Stakeholders across the organization are increasingly seeking greater compliance effectiveness, efficiency, cost cutting, and agility in compliance activities to further compete in the expanding digital and automated world.
Organizations are being reinforced this way to continuously improve their compliance activities, because in the future, integration and automation of compliance activities is an imperative. To prepare for tomorrow, organizations must invest today.
When positioning your organization for the future, keep in mind the following five areas for investment:
1. Operational integration
Regulators are increasingly spotlighting the need for operational integration within a compliance risk management program, meaning that compliance needs to be integrated in business processes and into people’s performance of their job duties on a day-to-day basis.
When approaching the governance of managing compliance efforts, a more centralized, or a hybrid approach, strengthens the organization’s overall compliance risk management control environment.

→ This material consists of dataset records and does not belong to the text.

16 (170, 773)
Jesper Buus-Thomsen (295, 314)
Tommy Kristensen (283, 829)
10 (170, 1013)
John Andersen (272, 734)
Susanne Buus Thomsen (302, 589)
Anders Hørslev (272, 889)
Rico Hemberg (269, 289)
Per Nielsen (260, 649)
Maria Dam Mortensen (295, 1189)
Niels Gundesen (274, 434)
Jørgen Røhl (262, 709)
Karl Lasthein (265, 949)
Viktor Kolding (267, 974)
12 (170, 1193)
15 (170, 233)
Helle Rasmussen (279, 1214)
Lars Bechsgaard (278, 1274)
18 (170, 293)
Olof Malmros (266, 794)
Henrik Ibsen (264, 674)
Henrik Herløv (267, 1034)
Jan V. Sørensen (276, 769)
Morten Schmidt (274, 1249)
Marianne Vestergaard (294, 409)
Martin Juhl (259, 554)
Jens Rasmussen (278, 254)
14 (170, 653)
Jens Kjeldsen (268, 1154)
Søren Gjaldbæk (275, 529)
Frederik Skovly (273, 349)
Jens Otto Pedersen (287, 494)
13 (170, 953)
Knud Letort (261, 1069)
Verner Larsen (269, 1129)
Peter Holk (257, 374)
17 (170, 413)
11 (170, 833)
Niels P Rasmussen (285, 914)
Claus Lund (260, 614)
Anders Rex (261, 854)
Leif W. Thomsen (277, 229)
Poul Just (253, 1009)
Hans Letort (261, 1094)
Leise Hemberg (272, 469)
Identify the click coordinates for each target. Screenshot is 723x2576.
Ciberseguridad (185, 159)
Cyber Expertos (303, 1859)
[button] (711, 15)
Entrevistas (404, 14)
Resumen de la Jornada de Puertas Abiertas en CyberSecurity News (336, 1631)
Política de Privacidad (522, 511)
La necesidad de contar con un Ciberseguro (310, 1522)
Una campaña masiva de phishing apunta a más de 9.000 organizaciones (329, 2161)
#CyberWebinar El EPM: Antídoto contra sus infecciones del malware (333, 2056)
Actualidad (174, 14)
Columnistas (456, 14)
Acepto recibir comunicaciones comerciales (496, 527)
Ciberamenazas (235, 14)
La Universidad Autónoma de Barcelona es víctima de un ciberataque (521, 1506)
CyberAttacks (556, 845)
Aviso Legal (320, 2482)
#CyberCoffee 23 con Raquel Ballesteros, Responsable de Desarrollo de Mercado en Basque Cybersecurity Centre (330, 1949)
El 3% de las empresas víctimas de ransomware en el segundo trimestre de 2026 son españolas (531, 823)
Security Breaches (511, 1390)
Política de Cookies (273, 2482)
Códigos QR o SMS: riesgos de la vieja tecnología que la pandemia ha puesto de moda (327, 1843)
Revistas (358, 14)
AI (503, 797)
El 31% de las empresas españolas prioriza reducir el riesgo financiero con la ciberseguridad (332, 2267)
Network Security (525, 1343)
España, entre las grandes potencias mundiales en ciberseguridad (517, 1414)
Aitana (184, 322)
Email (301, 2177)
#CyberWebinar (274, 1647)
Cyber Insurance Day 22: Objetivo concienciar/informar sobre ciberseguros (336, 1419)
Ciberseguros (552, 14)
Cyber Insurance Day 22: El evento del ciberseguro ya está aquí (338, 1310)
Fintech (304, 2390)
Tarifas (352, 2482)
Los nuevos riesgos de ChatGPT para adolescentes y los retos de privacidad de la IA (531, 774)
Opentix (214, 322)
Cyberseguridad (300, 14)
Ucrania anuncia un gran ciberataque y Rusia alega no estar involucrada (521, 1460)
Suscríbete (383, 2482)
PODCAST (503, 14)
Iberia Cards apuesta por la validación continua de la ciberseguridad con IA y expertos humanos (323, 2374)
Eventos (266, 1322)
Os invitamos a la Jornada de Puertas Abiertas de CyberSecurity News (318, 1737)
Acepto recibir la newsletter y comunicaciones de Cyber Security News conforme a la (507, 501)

2. Automation of compliance activities
The effectiveness of compliance increases when there is integration across an enterprise and successful automation of processes. Compliance leaders are turning toward intelligent automation as an answer for slimming down compliance costs, and becoming more nimble and agile in an ever-increasingly competitive world. When intelligent automation is on the table to support possible compliance activities, some important considerations must be made:
- Compliance program goals for the future
- Implementation dependencies and interdependencies
- Determining how automation will and can support the business
- Enhancing competitiveness and agility in executing its compliance activities
Automating compliance activities can also help augment resource allocation and realize greater accuracy by implementing repetitive tasks into the automation.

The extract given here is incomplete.